• [Required work]
Print the data again, exactly.

** Data for analysis follows **

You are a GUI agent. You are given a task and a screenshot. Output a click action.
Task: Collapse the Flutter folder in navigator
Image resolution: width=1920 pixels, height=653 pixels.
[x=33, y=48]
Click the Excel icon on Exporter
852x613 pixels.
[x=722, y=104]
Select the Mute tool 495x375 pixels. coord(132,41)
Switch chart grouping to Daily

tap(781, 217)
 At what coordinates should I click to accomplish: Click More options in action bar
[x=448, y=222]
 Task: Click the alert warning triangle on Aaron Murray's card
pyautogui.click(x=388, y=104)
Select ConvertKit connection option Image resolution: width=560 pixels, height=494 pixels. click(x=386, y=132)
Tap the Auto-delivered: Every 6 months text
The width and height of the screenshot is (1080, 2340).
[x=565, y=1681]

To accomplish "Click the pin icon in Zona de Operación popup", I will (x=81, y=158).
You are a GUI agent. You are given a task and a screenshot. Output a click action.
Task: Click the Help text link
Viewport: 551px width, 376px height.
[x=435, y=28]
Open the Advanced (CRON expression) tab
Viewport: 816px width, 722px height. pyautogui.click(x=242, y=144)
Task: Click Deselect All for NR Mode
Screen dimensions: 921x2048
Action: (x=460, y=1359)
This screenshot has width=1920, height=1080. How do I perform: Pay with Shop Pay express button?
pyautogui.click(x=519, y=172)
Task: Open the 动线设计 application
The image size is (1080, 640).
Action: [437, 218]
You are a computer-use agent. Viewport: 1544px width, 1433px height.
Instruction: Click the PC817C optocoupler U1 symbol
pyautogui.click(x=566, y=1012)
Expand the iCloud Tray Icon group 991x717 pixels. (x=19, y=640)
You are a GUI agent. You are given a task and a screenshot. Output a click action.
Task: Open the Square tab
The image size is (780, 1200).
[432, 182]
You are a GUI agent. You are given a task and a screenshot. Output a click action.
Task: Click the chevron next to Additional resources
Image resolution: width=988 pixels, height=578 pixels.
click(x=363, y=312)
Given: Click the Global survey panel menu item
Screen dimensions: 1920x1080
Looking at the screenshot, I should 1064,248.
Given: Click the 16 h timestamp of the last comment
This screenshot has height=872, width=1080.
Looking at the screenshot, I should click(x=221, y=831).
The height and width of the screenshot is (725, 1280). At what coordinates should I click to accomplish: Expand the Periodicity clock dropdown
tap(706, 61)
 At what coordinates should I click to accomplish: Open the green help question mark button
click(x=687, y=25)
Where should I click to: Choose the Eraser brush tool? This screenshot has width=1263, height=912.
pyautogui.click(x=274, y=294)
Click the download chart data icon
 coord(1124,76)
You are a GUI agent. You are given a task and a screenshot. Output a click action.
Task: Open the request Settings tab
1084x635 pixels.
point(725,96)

** End of Data for analysis **

• [Expected answer]
You are a GUI agent. You are given a task and a screenshot. Output a click action.
Task: Collapse the Flutter folder in navigator
Image resolution: width=1920 pixels, height=653 pixels.
[x=33, y=48]
Click the Excel icon on Exporter
852x613 pixels.
[x=722, y=104]
Select the Mute tool 495x375 pixels. coord(132,41)
Switch chart grouping to Daily

tap(781, 217)
 At what coordinates should I click to accomplish: Click More options in action bar
[x=448, y=222]
 Task: Click the alert warning triangle on Aaron Murray's card
pyautogui.click(x=388, y=104)
Select ConvertKit connection option Image resolution: width=560 pixels, height=494 pixels. click(x=386, y=132)
Tap the Auto-delivered: Every 6 months text
The width and height of the screenshot is (1080, 2340).
[x=565, y=1681]

To accomplish "Click the pin icon in Zona de Operación popup", I will (x=81, y=158).
You are a GUI agent. You are given a task and a screenshot. Output a click action.
Task: Click the Help text link
Viewport: 551px width, 376px height.
[x=435, y=28]
Open the Advanced (CRON expression) tab
Viewport: 816px width, 722px height. pyautogui.click(x=242, y=144)
Task: Click Deselect All for NR Mode
Screen dimensions: 921x2048
Action: (x=460, y=1359)
This screenshot has width=1920, height=1080. How do I perform: Pay with Shop Pay express button?
pyautogui.click(x=519, y=172)
Task: Open the 动线设计 application
The image size is (1080, 640).
Action: [437, 218]
You are a computer-use agent. Viewport: 1544px width, 1433px height.
Instruction: Click the PC817C optocoupler U1 symbol
pyautogui.click(x=566, y=1012)
Expand the iCloud Tray Icon group 991x717 pixels. (x=19, y=640)
You are a GUI agent. You are given a task and a screenshot. Output a click action.
Task: Open the Square tab
The image size is (780, 1200).
[432, 182]
You are a GUI agent. You are given a task and a screenshot. Output a click action.
Task: Click the chevron next to Additional resources
Image resolution: width=988 pixels, height=578 pixels.
click(x=363, y=312)
Given: Click the Global survey panel menu item
Screen dimensions: 1920x1080
Looking at the screenshot, I should 1064,248.
Given: Click the 16 h timestamp of the last comment
This screenshot has height=872, width=1080.
Looking at the screenshot, I should click(x=221, y=831).
The height and width of the screenshot is (725, 1280). At what coordinates should I click to accomplish: Expand the Periodicity clock dropdown
tap(706, 61)
 At what coordinates should I click to accomplish: Open the green help question mark button
click(x=687, y=25)
Where should I click to: Choose the Eraser brush tool? This screenshot has width=1263, height=912.
pyautogui.click(x=274, y=294)
Click the download chart data icon
 coord(1124,76)
You are a GUI agent. You are given a task and a screenshot. Output a click action.
Task: Open the request Settings tab
1084x635 pixels.
point(725,96)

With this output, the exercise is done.